Thursday, June 2, 2016

Expand Social Security now says President Obama

http://www.dailykos.com/stories/2016/6/2/1533532/-President-Obama-calls-for-expanding-Social-Security?detail=email&link_id=10&can_id=fe4020b37f6b0a9909f482166cdbbdf9&source=email-sheriff-joe-arpaio-guilty-of-perjury-judge-to-refer-case-for-criminal-prosecution&email_referrer=sheriff-joe-arpaio-guilty-of-perjury-judge-to-refer-case-for-criminal-prosecution___74213&email_subject=in-six-days-history-will-be-made

In perhaps the clearest sign that not just the Democratic Party, but the nation as a whole have become more receptive to a progressive position, President Obama spoke out on Wednesday in favor of expanding Social Security benefits.
"It is time we finally made Social Security more generous and increase the benefits so that today’s retirees and future generations get the dignified retirement that they have earned," Obama said in Elkhart, Indiana, during a speech in which he spoke against Republican economic policies.
With the great majority of workers no longer eligible for pension plans, and most workers forced to depend on 401K plans that have produced returns far lower than expected, a “dignified retirement” seems to constantly recede from many Americans. In 1960, more than a third of all elderly Americans lived in poverty but the poverty rate fell sharply from 1960 to 1995 as Social Security provided exactly the kind of buffer it had been designed to create. However, since then the poverty rate as once again began to tick up as more Americans face retirement without pensions and Social Security benefits have been too small to address the gap.
Both Hillary Clinton and Bernie Sanders have called for an increase in Social Security. This is a significant change from the last two presidential cycles, when Republicans treated Social Security as a “failed program,” and Democrats were on the defensive.

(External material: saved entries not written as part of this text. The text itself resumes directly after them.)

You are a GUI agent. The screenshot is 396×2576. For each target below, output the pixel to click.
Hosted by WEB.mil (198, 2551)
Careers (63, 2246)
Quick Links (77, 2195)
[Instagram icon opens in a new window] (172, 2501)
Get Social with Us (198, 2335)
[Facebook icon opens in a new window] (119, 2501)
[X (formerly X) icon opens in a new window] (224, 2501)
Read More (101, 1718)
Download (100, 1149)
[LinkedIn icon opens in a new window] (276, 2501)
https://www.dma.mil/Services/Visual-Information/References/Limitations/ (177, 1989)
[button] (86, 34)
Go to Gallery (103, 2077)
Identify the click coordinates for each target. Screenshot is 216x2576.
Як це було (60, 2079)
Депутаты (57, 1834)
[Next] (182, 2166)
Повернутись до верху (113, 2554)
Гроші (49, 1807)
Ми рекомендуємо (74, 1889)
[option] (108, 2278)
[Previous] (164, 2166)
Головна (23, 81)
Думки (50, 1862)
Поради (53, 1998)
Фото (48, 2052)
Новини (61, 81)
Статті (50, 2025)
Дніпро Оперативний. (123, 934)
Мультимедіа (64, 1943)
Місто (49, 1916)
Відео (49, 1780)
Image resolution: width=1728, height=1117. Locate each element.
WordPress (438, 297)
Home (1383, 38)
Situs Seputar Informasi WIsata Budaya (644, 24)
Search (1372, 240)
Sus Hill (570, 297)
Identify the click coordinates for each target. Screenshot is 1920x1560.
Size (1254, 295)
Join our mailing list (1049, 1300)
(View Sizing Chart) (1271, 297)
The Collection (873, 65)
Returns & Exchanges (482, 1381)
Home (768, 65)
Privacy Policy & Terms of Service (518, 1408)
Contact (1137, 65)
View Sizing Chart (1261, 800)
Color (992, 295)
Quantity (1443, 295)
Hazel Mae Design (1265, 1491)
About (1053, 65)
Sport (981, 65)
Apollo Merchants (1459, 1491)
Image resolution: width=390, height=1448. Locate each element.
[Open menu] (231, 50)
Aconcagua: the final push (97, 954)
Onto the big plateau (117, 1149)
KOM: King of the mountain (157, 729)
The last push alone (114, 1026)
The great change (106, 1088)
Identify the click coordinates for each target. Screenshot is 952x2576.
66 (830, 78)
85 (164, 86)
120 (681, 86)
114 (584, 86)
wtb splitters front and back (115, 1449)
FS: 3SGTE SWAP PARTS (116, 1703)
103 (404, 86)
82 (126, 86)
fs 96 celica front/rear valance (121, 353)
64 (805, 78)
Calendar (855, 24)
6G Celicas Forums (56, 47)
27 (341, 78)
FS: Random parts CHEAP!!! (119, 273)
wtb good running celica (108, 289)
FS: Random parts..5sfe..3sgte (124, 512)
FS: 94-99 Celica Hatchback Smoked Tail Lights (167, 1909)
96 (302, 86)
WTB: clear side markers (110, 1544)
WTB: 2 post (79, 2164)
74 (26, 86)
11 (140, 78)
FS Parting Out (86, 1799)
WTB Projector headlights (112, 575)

In 2011, President Obama offered a deal to Republicans that would have cut Social Security benefits as part of a Grand Bargain. As with nearly everything in the last eight years, Republicans rebuffed Obama’s offer. That offer is clearly no longer on the table.
"Retirement insecurity is an obvious problem for middle- and low-income families and both Social Security and Medicare are highly efficient programs," said Jared Bernstein, a former Obama White House economic adviser and now a senior fellow at the Center for Budget and Policy Priorities. "It took a while, but I think Democrats have come to realize that defending, strengthening, and even expanding these security-enhancing programs is what makes them Democrats.”
Even Donald Trump has said that he wouldn’t cut Social Security. Though that may not mean much.